Exuding confidence, Sarah Carroll ’25 proposed a “Hanau Hana Aloha Event,” which would advertise Re-use Hawai’i as a community-based nonprofit worthy of long-term patronage and donation. Additionally, it would also pose these solutions: Engage an eco-conscious audience; showcase Re-use Hawaii’s mission beyond social media; and connect with long-term donors through a captivating experience.
“Hosting an upcycle consignment event for Re-use Hawaii would present an innovative solution to address several pressing challenges,” the Data Science and Visualization major said. “It would help Re-Use connect with the community and give it more visibility, as well as broaden its donor pool.”
Other Re-use Hawaii members included Katherine “Kat” Liu ’26, Sano Tanna ’24, Lihau Keoneula ’24 and Kaila Frank ’24.
Pairing with Ten Tomorrow designer Summer Shiigi, Jasmine Mondelo ’25, Ka‘I‘inipu‘uwai “Mini” Keli‘iho‘omalu-Holz ’24, Lyla Gonsalves ’25 and LaVelle White ’26 aligned their entrepreneurial proposals with the local clothing company’s line of modern resort wear.
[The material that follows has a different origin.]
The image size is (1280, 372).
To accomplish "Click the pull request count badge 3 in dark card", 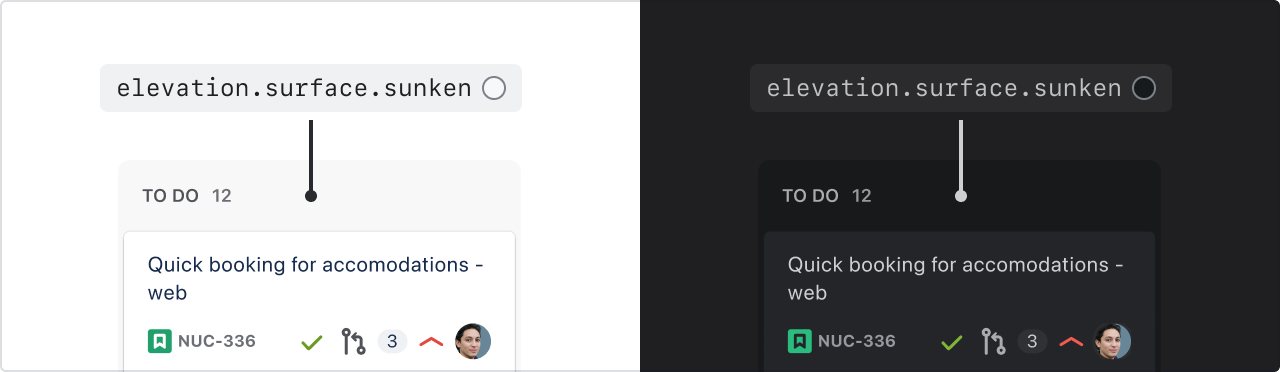I will pos(1032,342).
An Environmental Studies major, Keli‘iho‘omalu-Holz identified the problem of having to bring in fabric, which contributes to carbon emissions, microplastics and landfills.
Keli‘iho‘omalu-Holz’s solution was to source fabric that would be less harmful to the environment. She cited such alternatives as hemp, organic cotton, bamboo, recycled material and Tencel fabrics, which are produced with environmentally responsible processes from sustainably sourced natural raw wood fibers. Tencel textiles are also certified biodegradable.
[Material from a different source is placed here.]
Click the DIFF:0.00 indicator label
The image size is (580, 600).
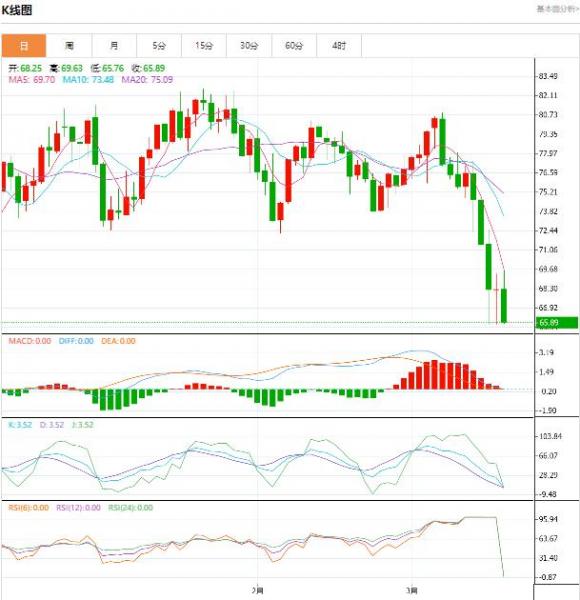click(76, 341)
“I have a really keen interest in fashion, which is why I chose Ten Tomorrow ,” Keli‘iho‘omalu-Holz noted. “I wanted to find cost-effective solutions and sustainable fabrics that didn’t have a negative impact on our environment.”
Alexandra Zingarelli ’24, Sydney Danielson ’25, Pūnohu Keahi ’25, Aleeyah Lemons ’24 and Conor McMahon ’24 partnered with Zoe Zhang of Plantoem, a portmanteau of plant and poem, and suggested a “Plantoem’s Appreciation March 2024.” Each week would tackle a different aspect, from the significance of native plants and “Aloha ʻĀina: Environmental Health Talk Story Event” to carbon offset, plant therapy and sustainable living workshops.
“They really listened to what I had to say,” said Zhang, who founded Plantoem because of her love for plants and poetry. “Their proposal to me is highly viable. Since we came up with the awareness month idea during their second visit, I have already been in touch with some of the speakers who are interested in participating. The basic structure of the event month has already been sketched out. And the students are coming back to help work on the events in March.”
In his closing remarks, Isernhagen commented on the diversity of ideas and the prototypes the students developed. “I liked the fact that you met the businesses where they were,” he concluded. “Your lenses were all sharply focused around sustainability. And I liked the fact that you collectively approached one problem but each of you came up with your own individual solution.”